SELECTED EXTRACT -
········

This is a comprehensive refactoring and GPU optimization of the original VirNucPro bioinformatics tool. The v2.0 async architecture delivers a 6.2x speedup over v1.0 (3.5 hours to 34 minutes on 2x RTX 4090) through single-process-per-GPU design, async DataLoader, sequence packing with FlashAttention, and FP16 precision.

Key Capabilities

  • 6.2x speedup over v1.0 baseline with async DataLoader and sequence packing
  • Multi-GPU scaling with 93.7% efficiency on ESM-2 (1.87x on 2 GPUs)
  • Sequence packing via FFD algorithm (~358% token utilization) with FlashAttention varlen
  • FP16 precision with >0.99 cosine similarity to FP32
  • Fault-tolerant checkpointing with SIGTERM handling and elastic redistribution
  • Click-based CLI with YAML configuration and resume capability
  • 99.87% prediction accuracy compared to v1.0

Original Tool

The original VirNucPro was developed by Li Jing and is available at: https://github.com/Li-Jing-1997/VirNucPro

This refactoring maintains full compatibility with the original tool's prediction methodology while adding GPU optimization and production-grade features.

Installation

Requirements

  • Python 3.9+
  • PyTorch >= 2.8.0 (with CUDA support)
  • BioPython
  • transformers == 4.30.0 (DNABERT-S)
  • fair-esm == 2.0.0 (ESM-2 3B)
  • flash-attn >= 2.6.0 (FlashAttention-2 for packed attention with FP32 accumulation)

········

EXTRACTED RECORDS -
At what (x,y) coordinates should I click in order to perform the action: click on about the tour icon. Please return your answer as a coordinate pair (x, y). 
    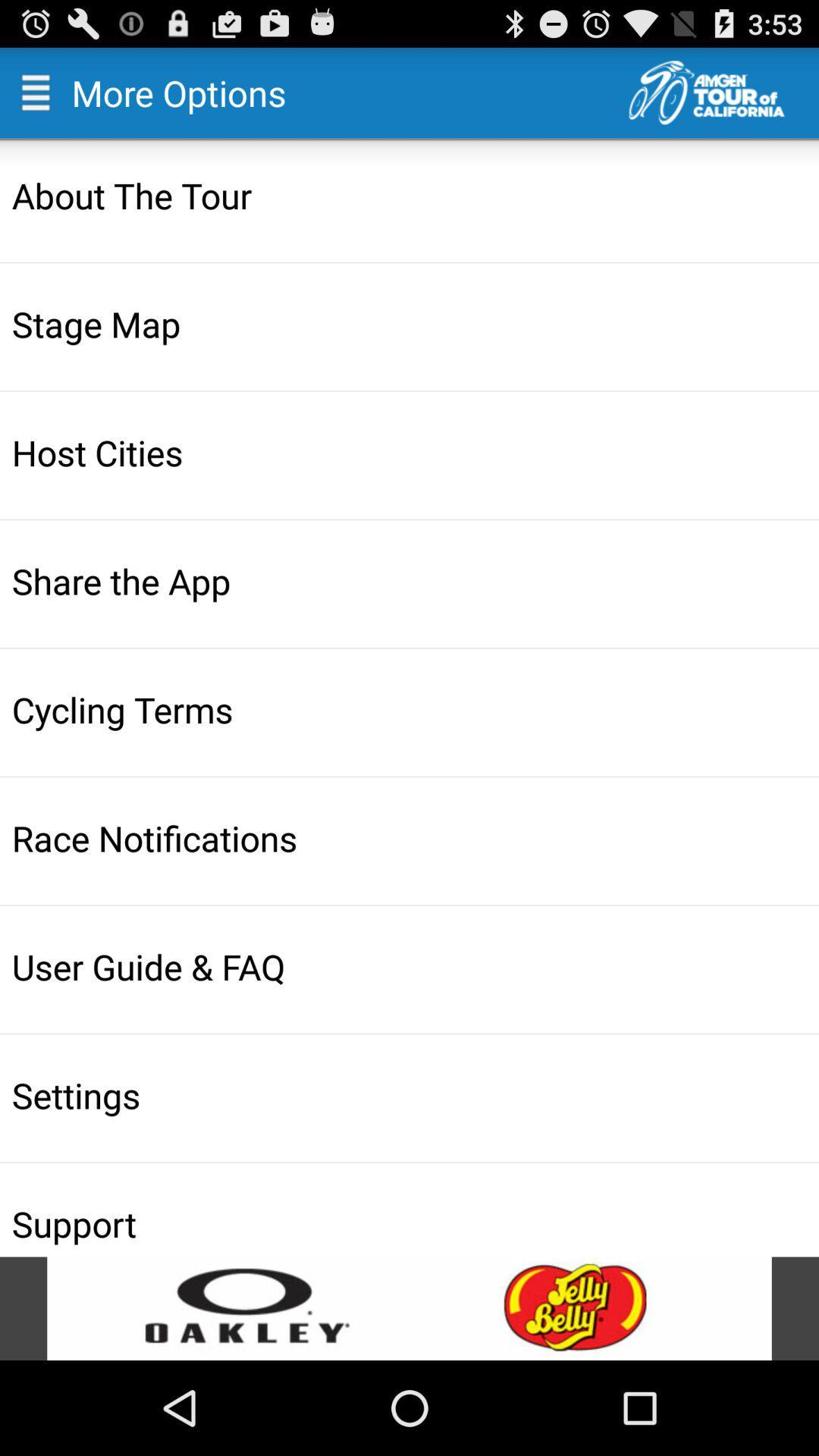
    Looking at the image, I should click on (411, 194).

········

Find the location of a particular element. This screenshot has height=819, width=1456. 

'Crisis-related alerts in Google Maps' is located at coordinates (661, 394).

········

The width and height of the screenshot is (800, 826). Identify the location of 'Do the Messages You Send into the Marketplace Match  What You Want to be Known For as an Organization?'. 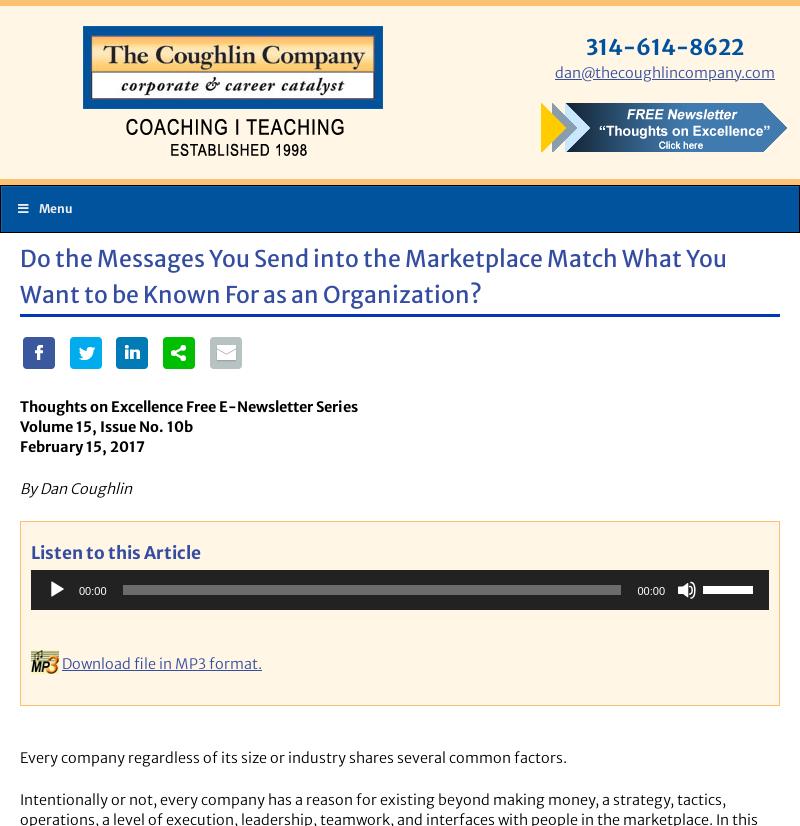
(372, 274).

········

PARTS OF THE EXERCISE -
A: From the VirNucPro refactoring text, list each software requirement given under the Requirements heading, with its version and any note in parentheses.
B: Update the VirNucPro refactoring text from "Requirements" to "with FP32 accumulation)" so that "Python 3.9+" reads "Python 3.10+" instead.

RESPONSES -
A:
Python 3.9+
PyTorch >= 2.8.0 (with CUDA support)
BioPython
transformers == 4.30.0 (DNABERT-S)
fair-esm == 2.0.0 (ESM-2 3B)
flash-attn >= 2.6.0 (FlashAttention-2 for packed attention with FP32 accumulation)

B:
Requirements

  • Python 3.10+
  • PyTorch >= 2.8.0 (with CUDA support)
  • BioPython
  • transformers == 4.30.0 (DNABERT-S)
  • fair-esm == 2.0.0 (ESM-2 3B)
  • flash-attn >= 2.6.0 (FlashAttention-2 for packed attention with FP32 accumulation)